▸ GIVEN PROBLEM 1
Answer these questions about the M&A text:
(a) According to the text, what happens when the human bottleneck gets removed?
(b) What does fine-tuned mean in the rapidly advancing world of M&A?
(c) What does the final sentence say the people driving deals also get to enjoy?

▸ QUOTED TEXT

▽

A last, critical step to take back the weekend is applying intelligent technology to the transaction experience. The "analogue" approach of running deals from the email inbox is quickly declining. This approach to deal management is messy, insecure and ravenously consumes man hours. Disparate spreadsheet management, version control navigation, task management, and status consolidating and manual reporting must give way to a smarter, faster and more secure approach. By leveraging an end-to-end solution for managing the deal lifecycle, teams can enjoy the time-saving benefits of centralized, automated platform technology. Whether ingesting information, analyzing or visualizing metrics on a real-time dashboard, assigning and following up on action items or – and possibly most attractive to overworked deal professionals – driving automation of reporting and status syncs, a Smart M&A Platform becomes a critical hub for deal facilitation.

Even the M&A playbook, when uploaded and digitized within a Smart M&A Platform, takes on a new meaning as a more powerful project management tool. It comes to life - offering real time visibility, self-service drill down capability, document or resource sharing and provisions for collaboration with internal and external stakeholders.  

Putting a deal lead or project manager at the center of the deal process is burdensome. An individual cannot effectively juggle inorganic processes, project manage effectively, communicate timely and be expected to apply intelligence and intuition to extract deal value and find deal synergies. Simply, the volume of administrative work forces out the reasonable application of intellect. Yet, this is how many M&A deals generally work and sub-par deal teams run. When the human bottleneck gets removed, work can be effectively managed and the time from deal origination to close expedited. 

Takeaway 

M&A will continue to be a key growth outlet for companies across all sectors globally. Those who take a thoughtful approach – who stop, review and consider how to trade hours for effectiveness, will find themselves forging ahead. Their deal teams, executive leaders, project managers and business unit partners will work more cohesively, more intelligently and be poised to source and secure high value targets more quickly and with lower risk. In the rapidly advancing world of M&A, fine-tuned means repeatable and extensible.

Looking forward, M&A will become even more of a differentiator that helps companies break away from the competition. It becomes this, not because of some panacea technology or process, but because the people driving deals are freed up to do their jobs with energy, passion, collaboration and with instinct. And, they get to enjoy their Saturday nights too.

△

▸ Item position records

▽

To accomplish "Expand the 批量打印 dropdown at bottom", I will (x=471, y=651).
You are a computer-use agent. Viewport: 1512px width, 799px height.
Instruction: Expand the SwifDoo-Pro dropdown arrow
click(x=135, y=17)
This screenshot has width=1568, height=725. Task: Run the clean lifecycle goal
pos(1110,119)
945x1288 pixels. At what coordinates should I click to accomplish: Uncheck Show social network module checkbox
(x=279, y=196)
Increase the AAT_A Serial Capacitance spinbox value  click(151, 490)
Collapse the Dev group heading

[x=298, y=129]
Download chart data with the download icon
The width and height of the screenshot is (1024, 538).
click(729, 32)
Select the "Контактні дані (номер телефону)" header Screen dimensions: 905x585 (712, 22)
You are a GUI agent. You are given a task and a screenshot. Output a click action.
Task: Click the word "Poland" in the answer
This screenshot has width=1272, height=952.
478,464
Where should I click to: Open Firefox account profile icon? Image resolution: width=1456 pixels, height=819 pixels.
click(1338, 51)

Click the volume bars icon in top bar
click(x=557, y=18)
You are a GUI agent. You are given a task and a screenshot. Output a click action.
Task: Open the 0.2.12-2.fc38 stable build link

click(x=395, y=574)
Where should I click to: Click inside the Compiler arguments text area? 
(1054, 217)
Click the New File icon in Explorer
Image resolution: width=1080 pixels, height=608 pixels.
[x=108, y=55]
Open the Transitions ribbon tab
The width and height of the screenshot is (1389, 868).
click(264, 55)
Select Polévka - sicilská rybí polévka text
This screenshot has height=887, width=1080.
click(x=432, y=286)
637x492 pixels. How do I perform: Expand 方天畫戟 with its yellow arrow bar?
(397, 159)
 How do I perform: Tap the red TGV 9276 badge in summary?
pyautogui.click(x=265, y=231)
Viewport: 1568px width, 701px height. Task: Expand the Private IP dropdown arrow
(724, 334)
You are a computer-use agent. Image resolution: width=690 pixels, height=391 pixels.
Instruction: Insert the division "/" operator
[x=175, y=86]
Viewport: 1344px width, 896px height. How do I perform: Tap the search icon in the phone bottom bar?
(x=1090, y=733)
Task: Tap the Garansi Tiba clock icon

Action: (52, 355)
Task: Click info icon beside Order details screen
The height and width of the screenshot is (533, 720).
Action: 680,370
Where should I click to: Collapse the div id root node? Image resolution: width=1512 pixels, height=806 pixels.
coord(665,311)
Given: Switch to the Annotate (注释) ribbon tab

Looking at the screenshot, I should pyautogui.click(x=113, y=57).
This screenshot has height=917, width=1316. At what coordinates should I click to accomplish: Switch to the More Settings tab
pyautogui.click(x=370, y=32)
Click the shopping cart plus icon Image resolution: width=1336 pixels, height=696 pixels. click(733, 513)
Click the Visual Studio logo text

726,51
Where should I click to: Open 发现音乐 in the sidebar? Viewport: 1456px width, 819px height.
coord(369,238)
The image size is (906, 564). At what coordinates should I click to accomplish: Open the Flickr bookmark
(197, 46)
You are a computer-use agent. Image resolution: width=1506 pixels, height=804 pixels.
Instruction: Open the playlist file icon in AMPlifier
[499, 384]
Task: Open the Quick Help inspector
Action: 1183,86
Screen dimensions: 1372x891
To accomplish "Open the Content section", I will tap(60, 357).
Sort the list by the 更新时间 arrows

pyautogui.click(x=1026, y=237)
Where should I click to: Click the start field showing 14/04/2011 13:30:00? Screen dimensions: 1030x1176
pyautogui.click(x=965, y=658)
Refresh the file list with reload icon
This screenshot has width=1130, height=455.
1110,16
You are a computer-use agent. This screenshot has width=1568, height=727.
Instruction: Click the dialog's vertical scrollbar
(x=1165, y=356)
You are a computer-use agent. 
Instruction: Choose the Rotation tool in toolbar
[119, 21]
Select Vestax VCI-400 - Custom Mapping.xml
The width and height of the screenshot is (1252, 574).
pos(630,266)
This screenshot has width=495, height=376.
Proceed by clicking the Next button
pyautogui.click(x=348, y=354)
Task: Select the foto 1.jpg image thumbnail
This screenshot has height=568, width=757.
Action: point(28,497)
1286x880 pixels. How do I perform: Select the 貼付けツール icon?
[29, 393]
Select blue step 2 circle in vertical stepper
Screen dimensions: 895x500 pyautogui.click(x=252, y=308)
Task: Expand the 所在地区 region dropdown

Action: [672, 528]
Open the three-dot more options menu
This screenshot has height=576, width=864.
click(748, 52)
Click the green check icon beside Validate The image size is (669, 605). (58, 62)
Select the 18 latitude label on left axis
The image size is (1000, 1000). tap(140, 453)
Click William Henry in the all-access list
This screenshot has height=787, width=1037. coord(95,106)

△

▸ GIVEN PROBLEM 2
Please format the item position records as a two-column CSV with the columns request and answer, one row for each record. Cover everything from the line containing "Click the volume bars icon in top bar" down to the line containing "[x=108, y=55]", both included, and put each field in quotation marks with line breaks turned into spaces.

▸ WORKED ANSWER 1
(a) Work can be effectively managed, and the time from deal origination to close is expedited.
(b) Repeatable and extensible.
(c) Their Saturday nights.

▸ WORKED ANSWER 2
request,answer
"Click the volume bars icon in top bar","click(x=557, y=18)"
"You are a GUI agent. You are given a task and a screenshot. Output a click action. Task: Open the 0.2.12-2.fc38 stable build link","click(x=395, y=574)"
"Where should I click to: Click inside the Compiler arguments text area?","(1054, 217)"
"Click the New File icon in Explorer Image resolution: width=1080 pixels, height=608 pixels.","[x=108, y=55]"